"Dw i'n hoffi Megan."
Translation:I like Megan.
In school we used to use 'Dwi'n' more than 'Dw i'n' but we also used 'Rydw i'n' in some contexts. My teacher told me there were differences between north and south dialects too with spelling?
It doesn't have a meaning as such, only a grammatical function.
It's a bit like asking what the "to" means in "I want to swim" -- it just connects the "want" and the "swim", and here, the "yn" connects the "to be" verb (e.g. "dw i, dach chi, mae e, ...") with the main verb (e.g. "hoffi, bwyta, yfed, ...").
"Dw i" and "Dwi" are both the same thing. Most younger people use the "dwi" variant whilst older people and people who have learned through courses are more likely to use "Dw i". They both come from the formal "Rydw i" which first became "Dw i" and now "Dwi" as one word.
They are separate words, at least in origin.
I imagine it's like how "I am" (two words, two syllables) turns into "I'm" (one syllable) in English. Not sure whether to count that as one word or two: there are no spaces, but the apostrophe marks the original break.
Similarly "Dw i" might be pronounced "Dwi" and then later spelled that way.

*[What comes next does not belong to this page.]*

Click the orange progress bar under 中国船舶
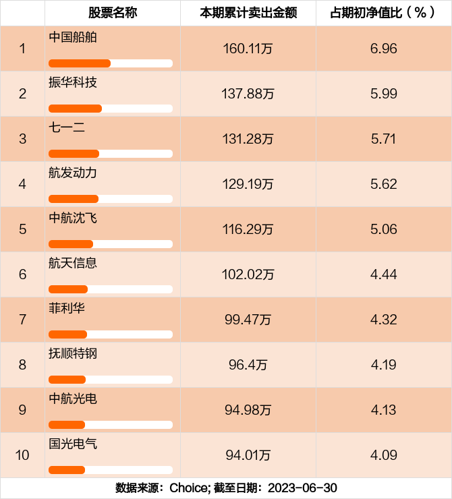The height and width of the screenshot is (499, 452). 80,63
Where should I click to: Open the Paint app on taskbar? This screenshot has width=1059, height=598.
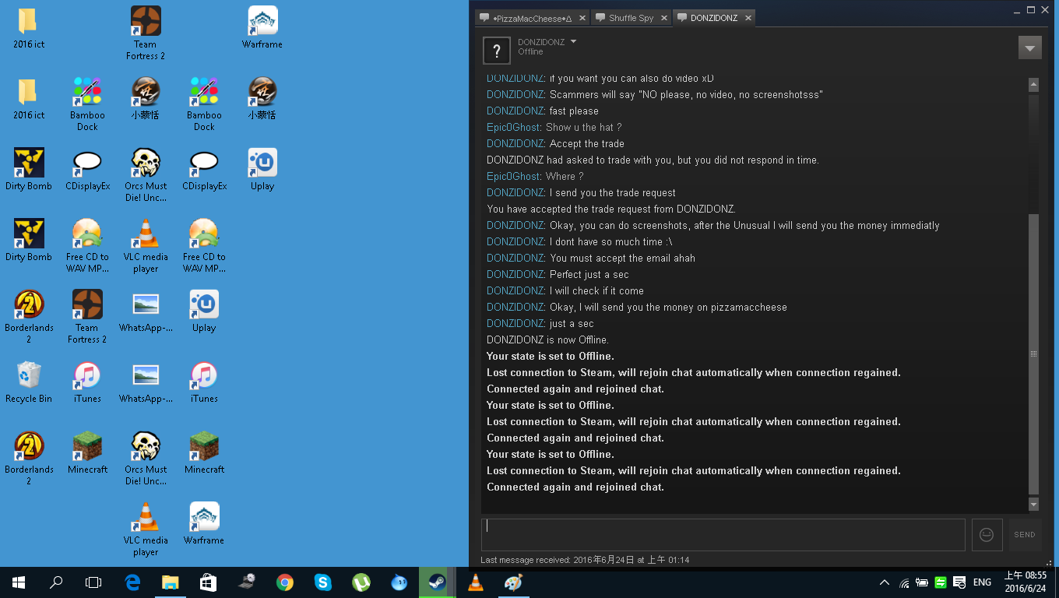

In 1900/1901 in the United States when "I am" started to change to "I'm" you can see in literature at that time that they would write it as "I 'm" with a space between the "I" and the "m". It was only a year later that novels started writing it as "I'm" without the space. So it makes sense that this has happened in Welsh. I almost want to blame Celtic peoples for our contractions in English since both Irish and Welsh are notorious for them in their languages.